Q3 2024 | Q4 2024 | Q1 2025 | Q2 2025 | Q3 2025 | Q4 2025 | |
---|---|---|---|---|---|---|
Deposit-Satz | 3,50 | 3,00 | 2,50 | 2,25 | 2,25 | 2,25 |
Federal Funds Rate | 4,85 | 4,35 | 4,35 | 4,35 | 4,35 | 4,35 |
GB Base Rate | 5,25 | 4,75 | 4,50 | 4,00 | 4,00 | 4,00 |
Japan Call Rate | 0,25 | 0,50 | 0,75 | 1,50 | 1,00 | 1,00 |
Die Finanzmärkte preisen dagegen noch etwa zwei Leitzinssenkungen in den USA und noch vier Leitzinssenkungen in der Eurozone ein. Da wir mit weniger Leitzinssenkungen als eingepreist rechnen, sehen wir dementsprechend keinen Spielraum für fallende Renditen 10-jähriger Staatsanleihen. In den USA erwarten wir die Rendite einer 10-jährigen Staatsanleihe zu Jahresende 2025 bei 4,5 Prozent und in Deutschland bei 2,5 Prozent.
Aktien: Chancen im MDAX und Mittelstand
Grundsätzlich ist die US-Börse sehr hoch bewertet, was die Kurschancen dämpft. Die internationalen Börsen außerhalb den USA sind dagegen in etwa fair bewertet und bieten mehr Chancen. Der Schwachpunkt der US-Börsen ist das extrem große Gewicht einiger weniger US-Technologiewerte. Sollten sich die Kurse dieser Werte nicht mehr gut entwickeln, würde dies den gesamten US-Aktienmarkt belasten. Gleichzeitig dürfte aber eine gute Konjunktur für ein Wachstum der Unternehmensgewinne sorgen und insgesamt für ein grundsätzlich positives Börsenumfeld weltweit sorgen.
Die deutsche Börse spiegelt die gedämpfte Stimmung in puncto Europa wider, doch gerade hier ergeben sich attraktive Chancen: Die Divergenz zwischen DAX und MDAX hat in den vergangenen Jahren extreme Ausmaße erreicht.

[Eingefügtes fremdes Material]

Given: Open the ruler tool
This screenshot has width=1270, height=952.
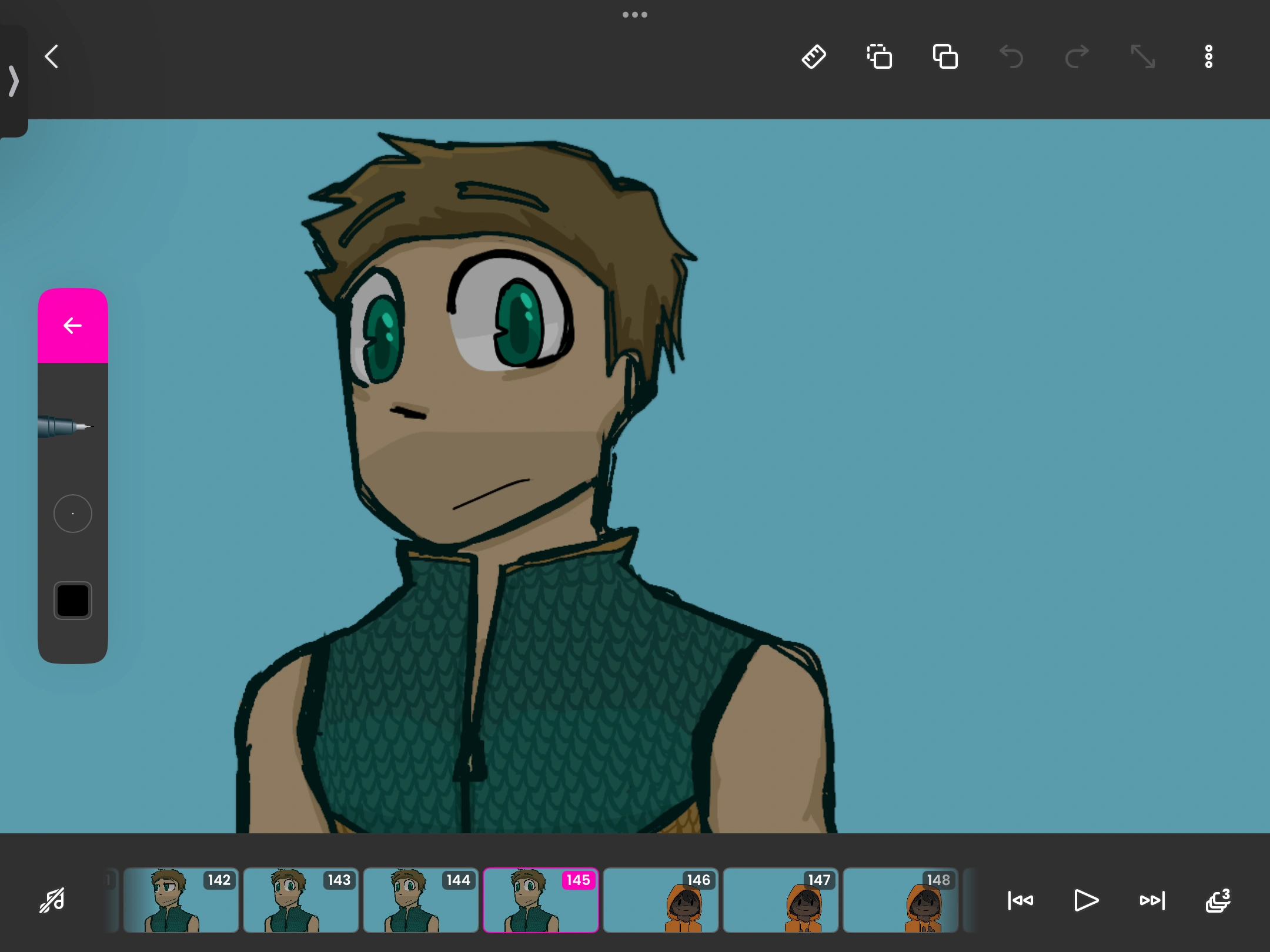Looking at the screenshot, I should point(814,57).
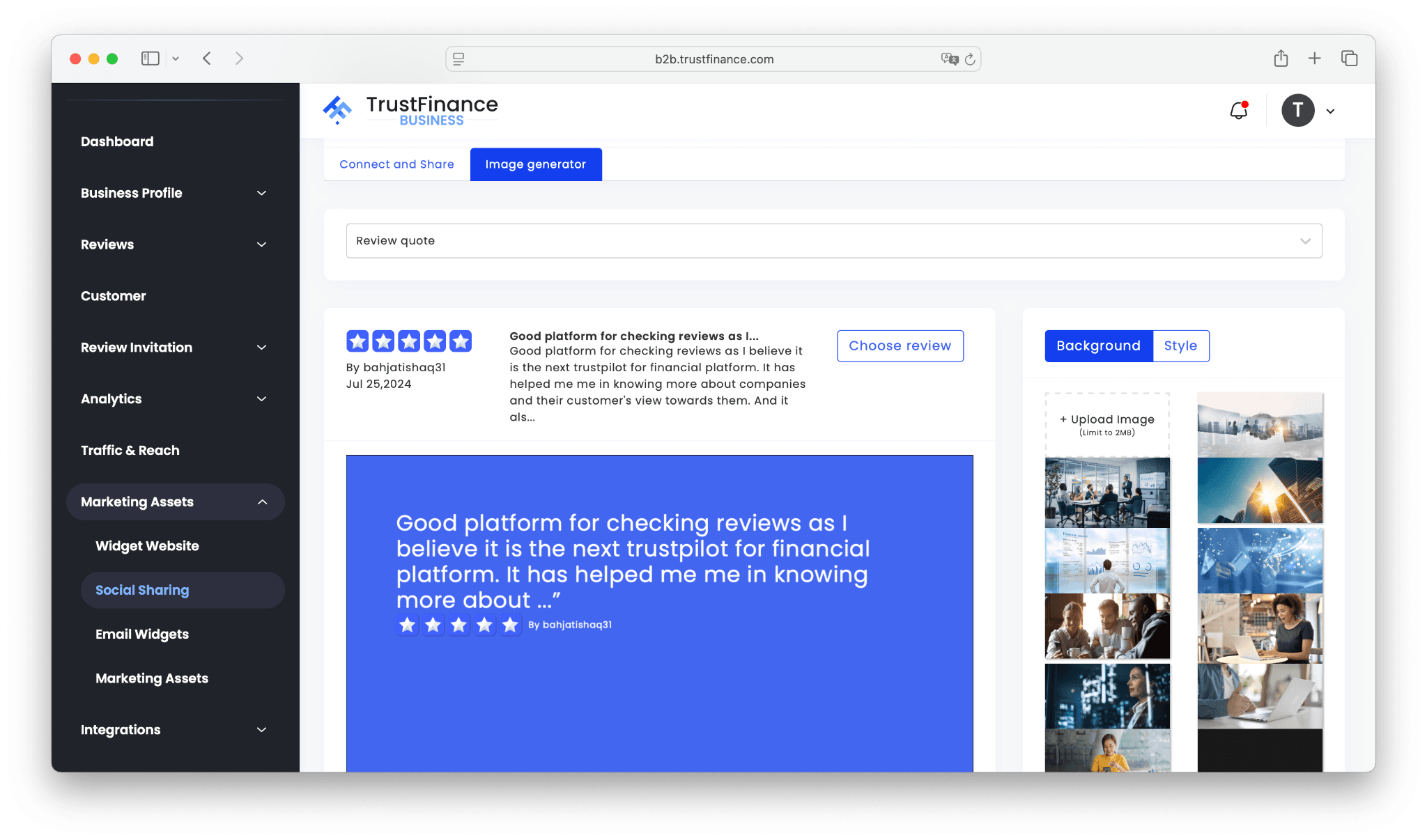
Task: Collapse the Marketing Assets section
Action: (175, 501)
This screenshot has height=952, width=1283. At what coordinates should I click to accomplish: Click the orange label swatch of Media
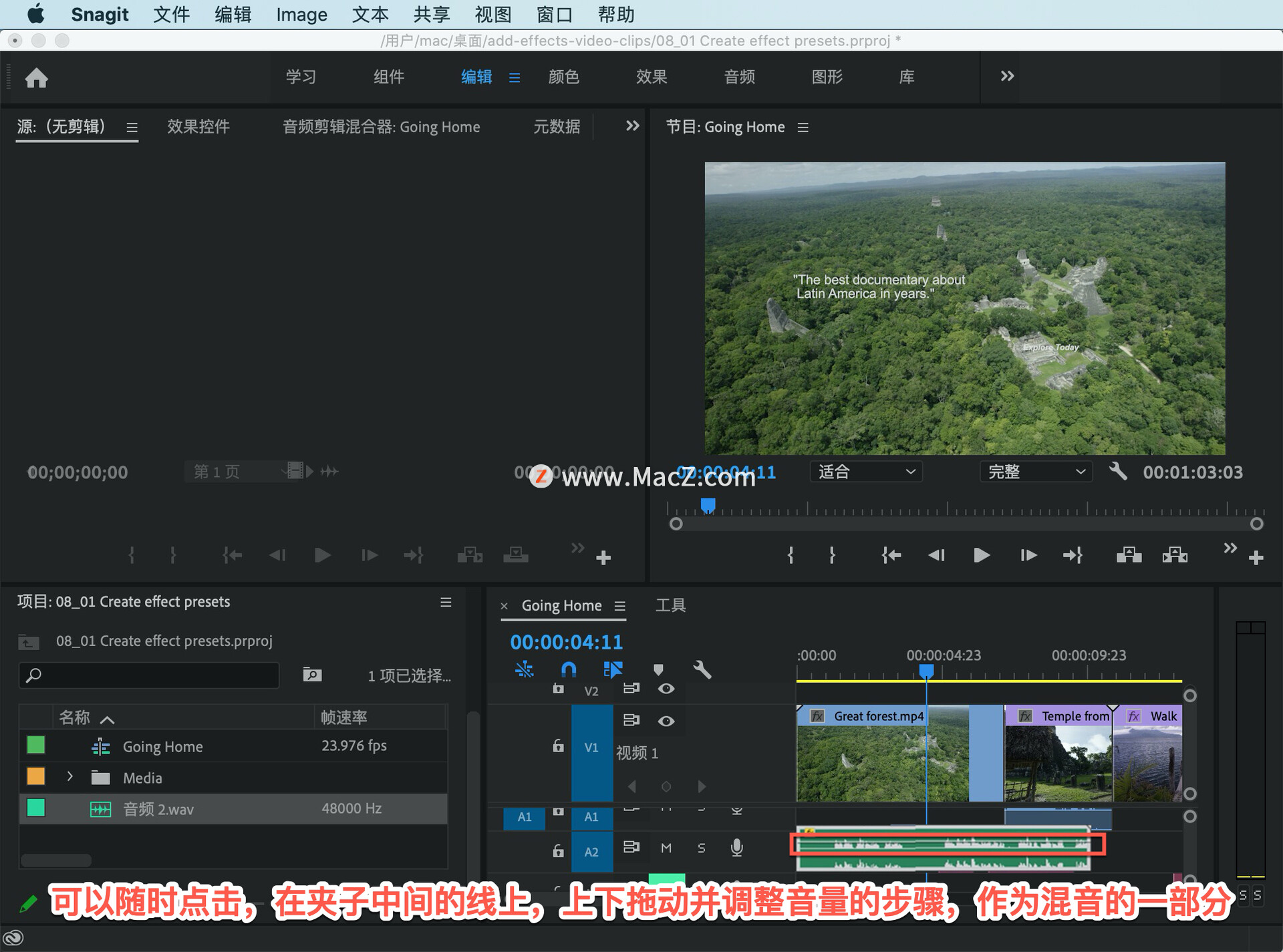pyautogui.click(x=36, y=776)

Während der DAX von Anfang 2021 bis Ende 2024 um knapp 50 Prozent zulegen konnte, verlor der MDAX knapp 15 Prozent. Diese Entwicklung resultierte vor allem aus Sorgen vor steigenden Zinsen und Refinanzierungskosten für mittelständische Unternehmen.
Der MDAX hat jedoch bessere Wachstumsaussichten als der DAX
- Analysten prognostizieren ein Gewinnwachstum von 22,5 Prozent für MDAX-Unternehmen in den kommenden zwölf Monaten.
- Die Bewertung des MDAX liegt deutlich unter dem historischen Durchschnitt.
- Mittelstandsunternehmen sind international ausgerichtet und profitieren überproportional von einer globalen Konjunkturerholung.
- Zudem zeigt die Erfahrung, dass der MDAX etwa sechs bis neun Monate nach der ersten EZB-Leitzinssenkung eine bessere Wertentwicklung als der DAX erzielt. Da die EZB im Juni 2024 erstmals die Zinsen gesenkt hat, dürfte der MDAX in den kommenden Monaten zur Aufholjagd ansetzen.
Fazit: Wendepunkt für Investoren
2025 bietet eine Gemengelage aus Risiken und Chancen. Die Rückkehr Trumps, die damit verbundene Frage nach der Rolle des US-Dollar und die geopolitischen Verwerfungen schaffen kurzfristig Unsicherheiten, bieten jedoch langfristig Potenziale. Es ist noch nicht abzuschätzen, welchen wirtschaftspolitischen Pfad US-Präsident Donald Trump einschlagen wird. Die wirtschaftlichen Rahmenbedingungen schätzen wir insgesamt als gut ein. Europa und Deutschland stehen vor der Möglichkeit, durch Reformen und gezielte Impulse neues Wachstum zu erzielen.